**PROBLEM:** Copy out each line of the material in which the word "toolbar" appears.

**PROVIDED INFORMATION:**

★ ★ ★ ★ ★ ★ ★

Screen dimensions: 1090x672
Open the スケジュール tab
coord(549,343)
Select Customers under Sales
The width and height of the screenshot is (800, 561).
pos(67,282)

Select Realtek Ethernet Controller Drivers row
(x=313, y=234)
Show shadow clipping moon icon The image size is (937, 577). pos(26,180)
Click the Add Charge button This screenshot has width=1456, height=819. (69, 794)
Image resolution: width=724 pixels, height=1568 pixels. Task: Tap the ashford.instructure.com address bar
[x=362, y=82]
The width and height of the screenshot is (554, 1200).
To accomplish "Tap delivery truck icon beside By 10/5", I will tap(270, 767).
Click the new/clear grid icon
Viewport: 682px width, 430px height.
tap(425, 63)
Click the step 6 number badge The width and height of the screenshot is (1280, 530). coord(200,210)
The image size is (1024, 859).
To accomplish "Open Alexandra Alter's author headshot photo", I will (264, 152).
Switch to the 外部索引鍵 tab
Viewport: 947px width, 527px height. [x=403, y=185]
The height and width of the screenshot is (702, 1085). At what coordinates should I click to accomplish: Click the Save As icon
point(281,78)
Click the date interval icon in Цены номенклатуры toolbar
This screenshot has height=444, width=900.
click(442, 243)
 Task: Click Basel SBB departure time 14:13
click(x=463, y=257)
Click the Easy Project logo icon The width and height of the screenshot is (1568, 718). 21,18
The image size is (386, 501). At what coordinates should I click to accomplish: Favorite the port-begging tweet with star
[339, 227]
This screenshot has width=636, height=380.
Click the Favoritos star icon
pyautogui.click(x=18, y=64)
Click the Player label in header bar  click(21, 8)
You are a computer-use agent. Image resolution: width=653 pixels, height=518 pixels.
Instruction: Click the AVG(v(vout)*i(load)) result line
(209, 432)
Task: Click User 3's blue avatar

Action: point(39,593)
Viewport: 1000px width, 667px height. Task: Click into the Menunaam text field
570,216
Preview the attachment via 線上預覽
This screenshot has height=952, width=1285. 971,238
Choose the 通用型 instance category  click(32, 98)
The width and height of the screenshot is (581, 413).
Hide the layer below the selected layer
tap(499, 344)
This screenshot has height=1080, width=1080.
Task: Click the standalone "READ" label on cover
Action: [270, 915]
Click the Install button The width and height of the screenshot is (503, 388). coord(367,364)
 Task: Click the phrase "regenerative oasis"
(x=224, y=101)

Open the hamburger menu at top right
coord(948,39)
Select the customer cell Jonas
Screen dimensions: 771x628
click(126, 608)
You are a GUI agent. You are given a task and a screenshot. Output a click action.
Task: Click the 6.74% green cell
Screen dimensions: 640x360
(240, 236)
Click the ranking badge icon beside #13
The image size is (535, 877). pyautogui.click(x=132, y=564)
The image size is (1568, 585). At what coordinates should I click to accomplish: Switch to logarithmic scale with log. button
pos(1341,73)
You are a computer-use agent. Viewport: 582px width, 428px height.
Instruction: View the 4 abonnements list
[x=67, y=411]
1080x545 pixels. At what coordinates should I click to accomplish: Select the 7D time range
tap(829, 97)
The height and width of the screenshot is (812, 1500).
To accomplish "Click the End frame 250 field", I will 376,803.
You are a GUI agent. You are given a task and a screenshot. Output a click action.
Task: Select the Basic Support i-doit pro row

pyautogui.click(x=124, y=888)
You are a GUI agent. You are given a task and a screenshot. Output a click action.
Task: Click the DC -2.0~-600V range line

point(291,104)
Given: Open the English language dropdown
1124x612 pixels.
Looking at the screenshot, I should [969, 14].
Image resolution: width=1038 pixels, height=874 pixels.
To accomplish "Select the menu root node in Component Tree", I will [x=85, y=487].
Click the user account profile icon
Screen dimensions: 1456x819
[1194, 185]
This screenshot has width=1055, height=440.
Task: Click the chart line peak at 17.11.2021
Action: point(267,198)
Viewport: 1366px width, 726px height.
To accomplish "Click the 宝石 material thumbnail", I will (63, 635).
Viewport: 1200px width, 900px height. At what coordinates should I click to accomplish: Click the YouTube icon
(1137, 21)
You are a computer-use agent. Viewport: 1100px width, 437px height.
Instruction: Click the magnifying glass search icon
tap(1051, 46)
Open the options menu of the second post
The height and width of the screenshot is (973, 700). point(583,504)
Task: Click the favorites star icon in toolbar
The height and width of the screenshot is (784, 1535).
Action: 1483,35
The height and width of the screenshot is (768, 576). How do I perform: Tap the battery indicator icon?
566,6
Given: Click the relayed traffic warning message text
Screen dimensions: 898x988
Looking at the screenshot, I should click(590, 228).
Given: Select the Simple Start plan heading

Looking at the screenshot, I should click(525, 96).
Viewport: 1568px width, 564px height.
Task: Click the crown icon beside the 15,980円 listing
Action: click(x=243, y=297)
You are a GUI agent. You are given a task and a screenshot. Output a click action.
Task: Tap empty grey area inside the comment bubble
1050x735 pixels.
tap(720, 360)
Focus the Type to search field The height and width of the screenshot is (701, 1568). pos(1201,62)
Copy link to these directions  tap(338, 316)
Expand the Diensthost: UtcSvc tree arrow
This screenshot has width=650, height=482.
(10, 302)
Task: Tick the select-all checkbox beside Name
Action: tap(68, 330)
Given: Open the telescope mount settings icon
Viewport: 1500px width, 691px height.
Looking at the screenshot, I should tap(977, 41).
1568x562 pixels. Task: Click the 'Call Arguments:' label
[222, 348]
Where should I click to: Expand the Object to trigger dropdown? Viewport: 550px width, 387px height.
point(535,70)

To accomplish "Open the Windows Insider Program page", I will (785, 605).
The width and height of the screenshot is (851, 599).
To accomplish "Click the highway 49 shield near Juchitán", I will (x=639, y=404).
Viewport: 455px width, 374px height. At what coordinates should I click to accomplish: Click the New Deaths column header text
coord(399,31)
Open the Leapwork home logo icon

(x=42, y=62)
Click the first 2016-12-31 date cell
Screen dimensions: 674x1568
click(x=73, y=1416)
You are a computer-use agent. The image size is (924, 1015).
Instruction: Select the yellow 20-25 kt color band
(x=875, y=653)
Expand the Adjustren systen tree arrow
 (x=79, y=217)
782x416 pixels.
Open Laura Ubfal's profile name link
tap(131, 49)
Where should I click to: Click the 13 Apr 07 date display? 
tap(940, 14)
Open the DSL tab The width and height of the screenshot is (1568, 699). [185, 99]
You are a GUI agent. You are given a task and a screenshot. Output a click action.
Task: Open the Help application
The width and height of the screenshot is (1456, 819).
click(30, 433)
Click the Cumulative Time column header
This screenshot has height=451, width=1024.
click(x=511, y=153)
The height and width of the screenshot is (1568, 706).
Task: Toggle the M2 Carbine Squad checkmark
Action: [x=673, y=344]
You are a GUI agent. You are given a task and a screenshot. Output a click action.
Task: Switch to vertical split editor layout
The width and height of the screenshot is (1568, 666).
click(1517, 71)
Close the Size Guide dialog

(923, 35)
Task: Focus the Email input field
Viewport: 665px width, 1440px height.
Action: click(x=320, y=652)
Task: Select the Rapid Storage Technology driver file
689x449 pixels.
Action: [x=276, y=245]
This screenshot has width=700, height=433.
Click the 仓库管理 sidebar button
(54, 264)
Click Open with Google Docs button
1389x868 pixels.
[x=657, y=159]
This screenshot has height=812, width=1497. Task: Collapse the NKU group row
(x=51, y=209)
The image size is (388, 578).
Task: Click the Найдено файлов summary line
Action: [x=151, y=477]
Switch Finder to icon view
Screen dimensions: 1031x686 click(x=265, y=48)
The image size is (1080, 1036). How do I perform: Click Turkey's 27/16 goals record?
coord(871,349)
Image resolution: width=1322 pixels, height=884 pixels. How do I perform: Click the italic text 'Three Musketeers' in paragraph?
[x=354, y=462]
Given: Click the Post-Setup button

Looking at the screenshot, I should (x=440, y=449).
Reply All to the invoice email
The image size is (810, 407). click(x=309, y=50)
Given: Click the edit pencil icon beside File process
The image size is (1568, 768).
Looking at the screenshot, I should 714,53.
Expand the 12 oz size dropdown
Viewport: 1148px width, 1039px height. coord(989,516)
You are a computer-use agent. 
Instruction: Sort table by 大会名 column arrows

★ ★ ★ ★ ★ ★ ★

**SOLUTION TO THIS EXERCISE:**
Click the date interval icon in Цены номенклатуры toolbar
Task: Click the favorites star icon in toolbar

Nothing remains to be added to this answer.